Five Points On Living Madly
A blue whale’s heart is the size of a car. Perhaps this explains the way these whales find their soul mates through miles of deep blue lonely ocean — singing their watery love songs like sirens in the sea.
By Beau Taplin
1. The only thing somewhat eternal about the summer is the sadness that comes after. You miss the coast and the sand and skin so sun-kissed — little red sunburns bloomed all over it. You miss him, or her, or whomever it was that got you up when the moon was high, and moved you to blow out the saddest or sweetest song you knew below a thickly curtained bedroom window.
2. A blue whale’s heart is the size of a car. Perhaps this explains the way these whales find their soul mates through miles of deep blue lonely ocean — singing their watery love songs like sirens in the sea. Perhaps this is how you found yours, or someday will.
3. Unfortunately, love is not a bridge or railroad, it is a phone line — a connection which ends as soon as one grows weary of the conversation.
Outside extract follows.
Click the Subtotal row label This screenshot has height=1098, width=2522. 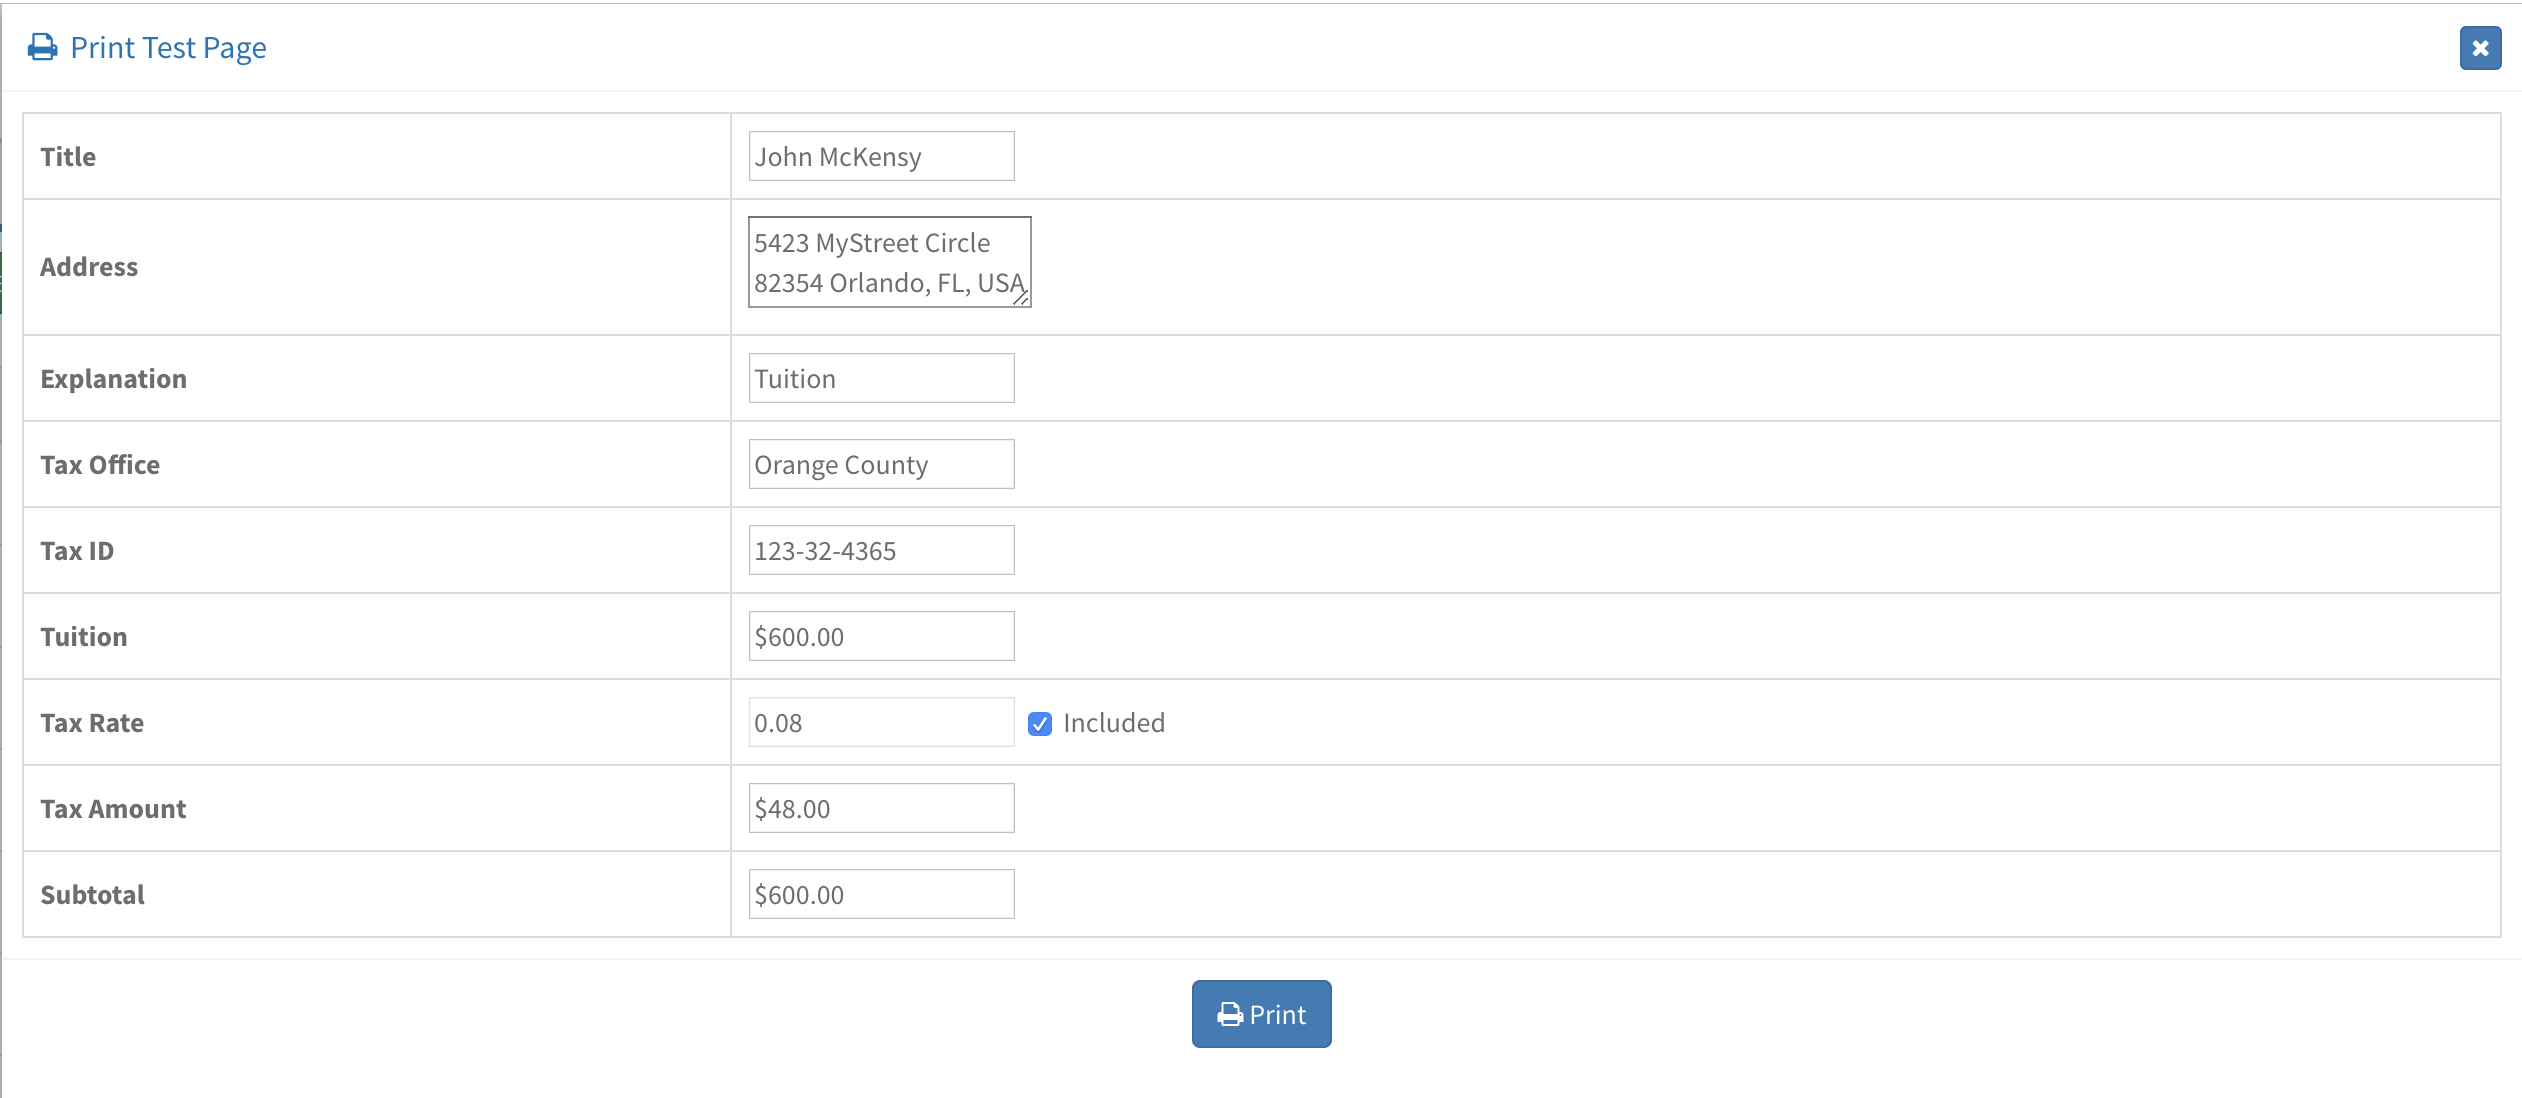pos(92,895)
Maybe yours lasted months — in love with all of the intimate swells in their voice, drizzling like rainwater, you felt like they were somebody you would never tire of. But you were wrong — perhaps everything ends.
4. Some religious folk never quite understand the way atheists believe in sunsets too. Think of the constellation of freckles on her left cheekbone, or creek-water relieving a forest’s thirst, or endless desert burning under sun— to me at least, these all seem far more beautiful as instances of magnificent chance than some tired rehearsal of God’s plan.
5. Since it is our pasts and futures which provide us with an understanding of the concept of time, the closest thing we’ve got to forever is the present. So open your eyes and let all ten million colors pour in and feel your veins become backwards streams. And forget about that line in the book you were once read as children, because living, now that is the awfully big adventure.